§ What is needed:
Can you copy the records word for word, from the line with "At what coordinates should I click to accomplish: Go" up to and including the last line of the records?

_ _ _ _ _

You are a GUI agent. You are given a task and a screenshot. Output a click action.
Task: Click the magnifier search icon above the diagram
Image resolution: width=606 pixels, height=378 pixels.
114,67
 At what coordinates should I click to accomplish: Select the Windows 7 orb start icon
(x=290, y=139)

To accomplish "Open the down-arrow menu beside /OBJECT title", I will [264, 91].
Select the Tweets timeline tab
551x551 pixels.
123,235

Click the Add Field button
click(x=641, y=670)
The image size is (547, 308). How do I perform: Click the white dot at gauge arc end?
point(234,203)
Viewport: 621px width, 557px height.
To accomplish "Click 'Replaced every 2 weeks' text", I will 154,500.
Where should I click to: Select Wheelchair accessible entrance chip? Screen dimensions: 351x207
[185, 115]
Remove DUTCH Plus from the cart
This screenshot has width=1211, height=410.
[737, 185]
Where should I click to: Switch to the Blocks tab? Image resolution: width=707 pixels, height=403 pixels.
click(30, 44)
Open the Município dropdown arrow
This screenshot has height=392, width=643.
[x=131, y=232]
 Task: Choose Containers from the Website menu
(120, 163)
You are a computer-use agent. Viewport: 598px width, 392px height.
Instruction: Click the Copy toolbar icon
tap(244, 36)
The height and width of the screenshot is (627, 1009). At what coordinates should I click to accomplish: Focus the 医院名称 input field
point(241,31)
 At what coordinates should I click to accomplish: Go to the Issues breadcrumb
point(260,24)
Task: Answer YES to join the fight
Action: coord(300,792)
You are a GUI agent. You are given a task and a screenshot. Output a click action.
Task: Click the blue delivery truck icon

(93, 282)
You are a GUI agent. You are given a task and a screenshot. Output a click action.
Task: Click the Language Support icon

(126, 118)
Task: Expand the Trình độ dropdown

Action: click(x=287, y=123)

_ _ _ _ _

§ Expected answer:
 At what coordinates should I click to accomplish: Go to the Issues breadcrumb
point(260,24)
Task: Answer YES to join the fight
Action: coord(300,792)
You are a GUI agent. You are given a task and a screenshot. Output a click action.
Task: Click the blue delivery truck icon

(93, 282)
You are a GUI agent. You are given a task and a screenshot. Output a click action.
Task: Click the Language Support icon

(126, 118)
Task: Expand the Trình độ dropdown

Action: click(x=287, y=123)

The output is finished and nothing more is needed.